[Exercise details]:
Your answer should hold only the lines from the one with "You are a computer-use" through the end of the records, repeated exactly and minus any pictures.

[Material provided]:
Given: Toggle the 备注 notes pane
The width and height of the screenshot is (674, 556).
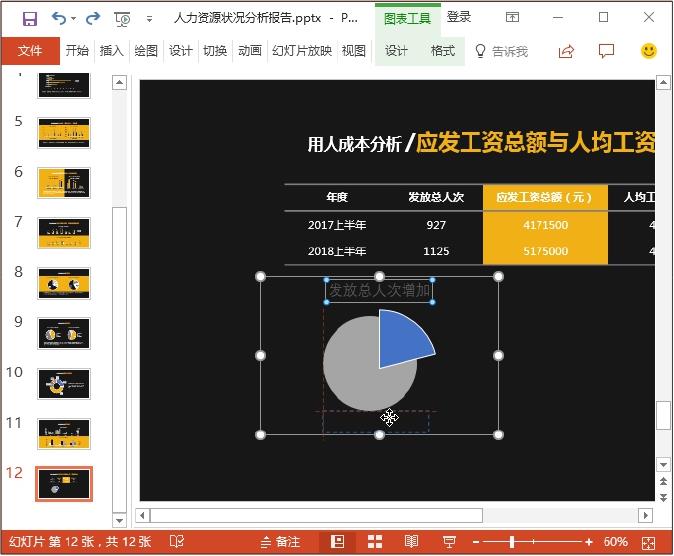Looking at the screenshot, I should click(280, 541).
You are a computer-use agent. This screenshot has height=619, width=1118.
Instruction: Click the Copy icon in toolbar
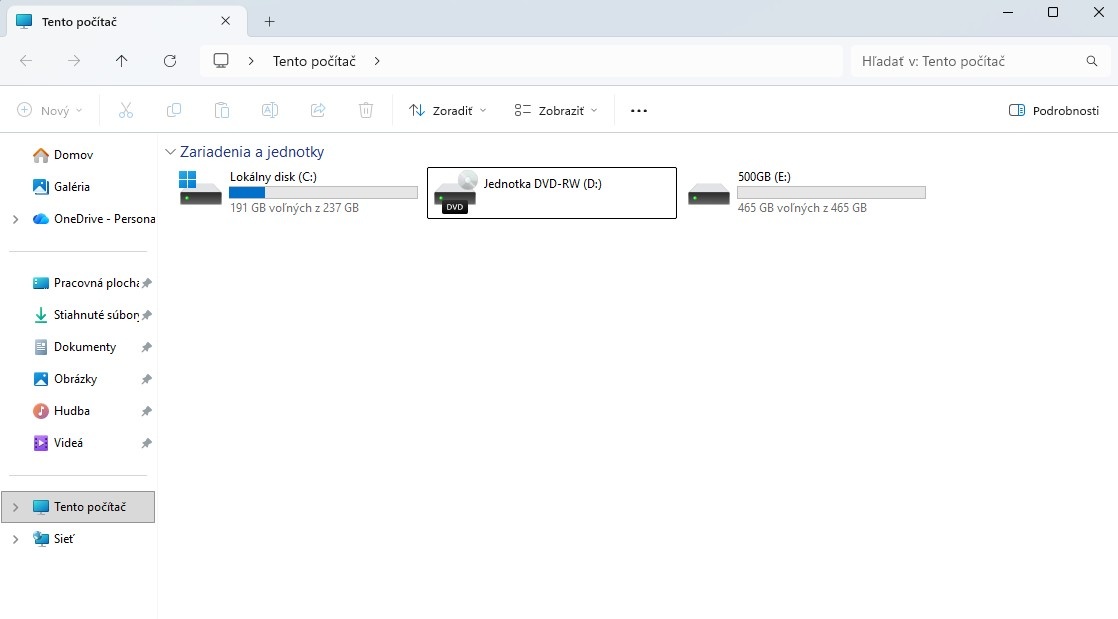pyautogui.click(x=174, y=111)
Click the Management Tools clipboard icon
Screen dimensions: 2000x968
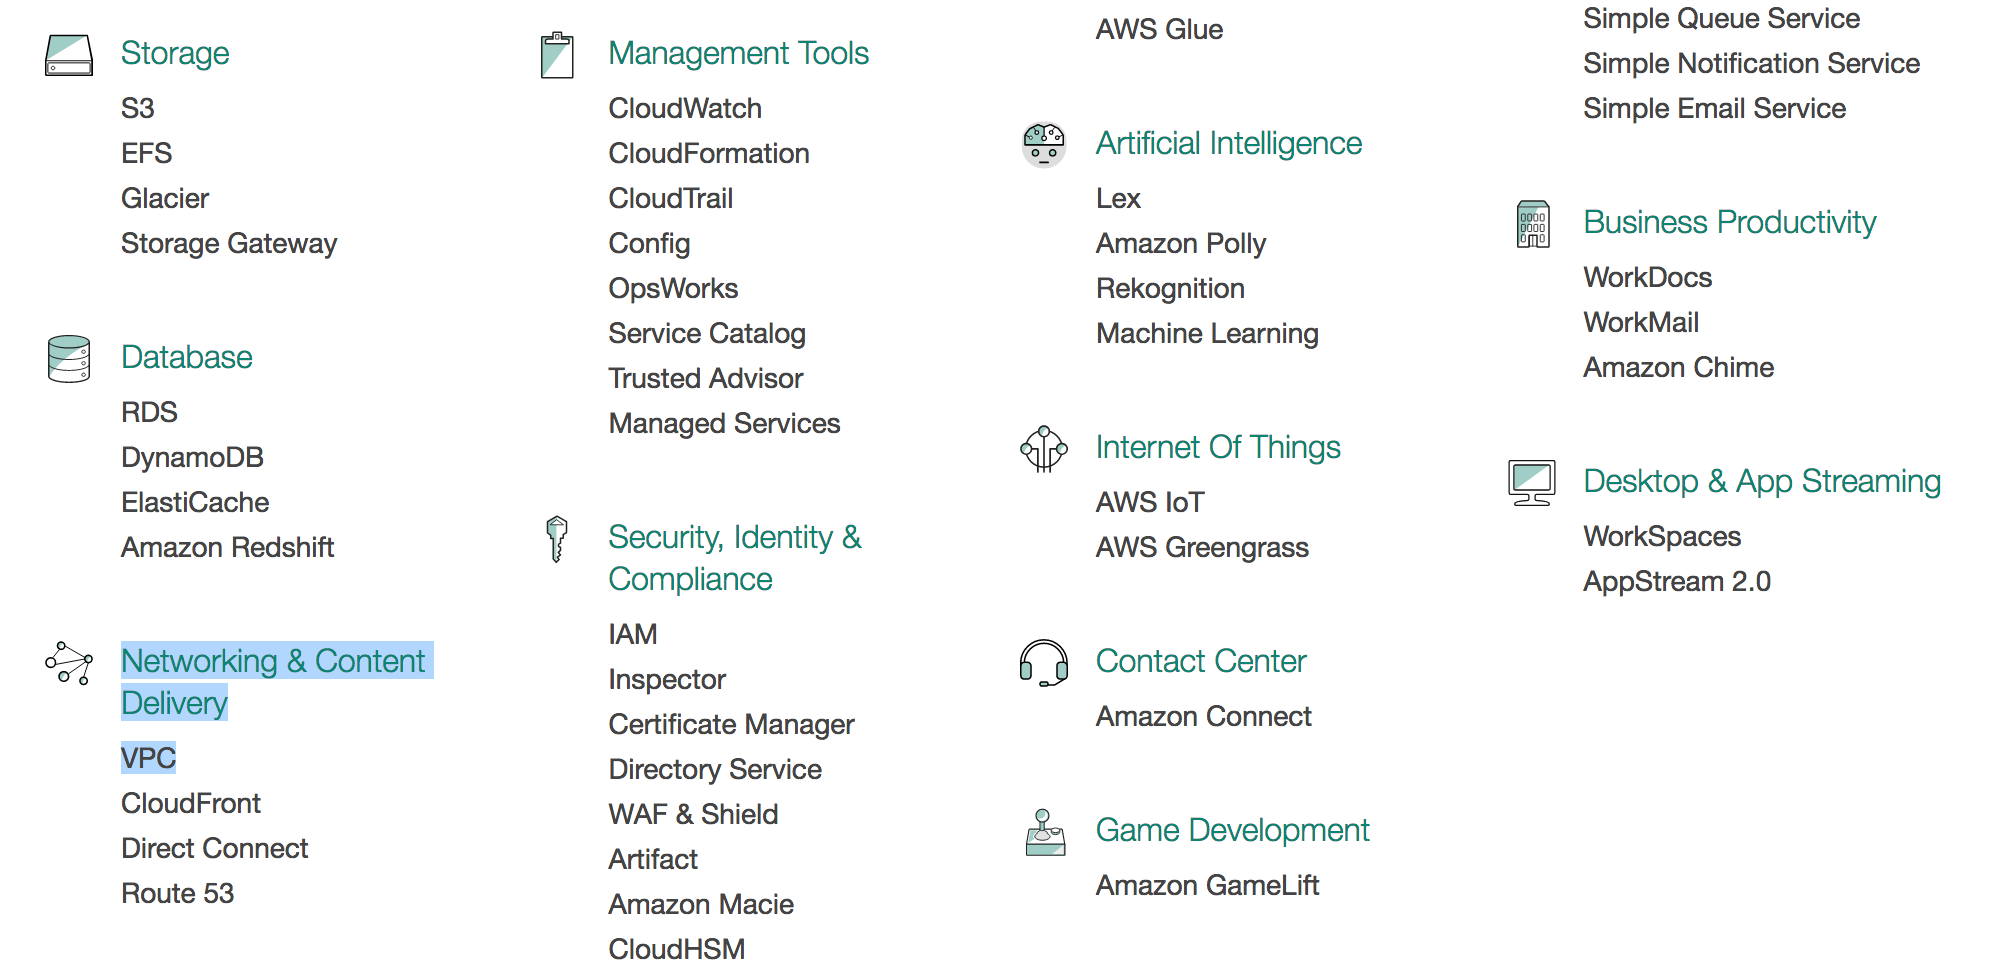tap(557, 55)
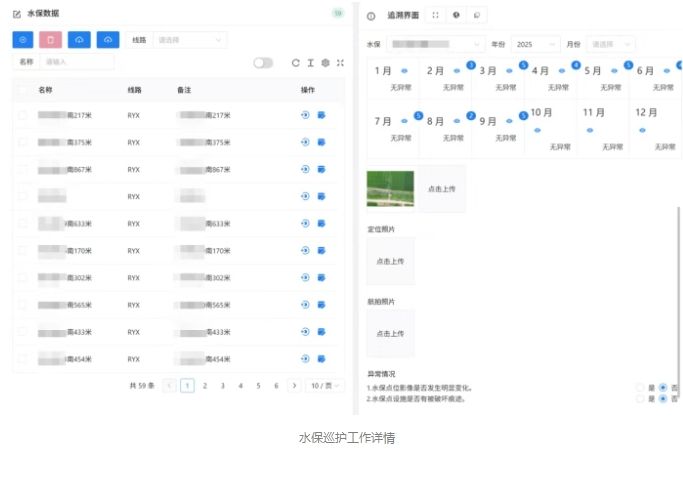This screenshot has width=683, height=497.
Task: Click the view icon in the 南217米 row
Action: [305, 115]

[Your response]:
You are a computer-use agent. This screenshot has height=619, width=1118.
Instruction: Click the Copy icon in toolbar
pyautogui.click(x=174, y=111)
Click the Management Tools clipboard icon
Screen dimensions: 2000x968
tap(557, 55)
This screenshot has width=683, height=497.
Task: Click the view icon in the 南217米 row
Action: [305, 115]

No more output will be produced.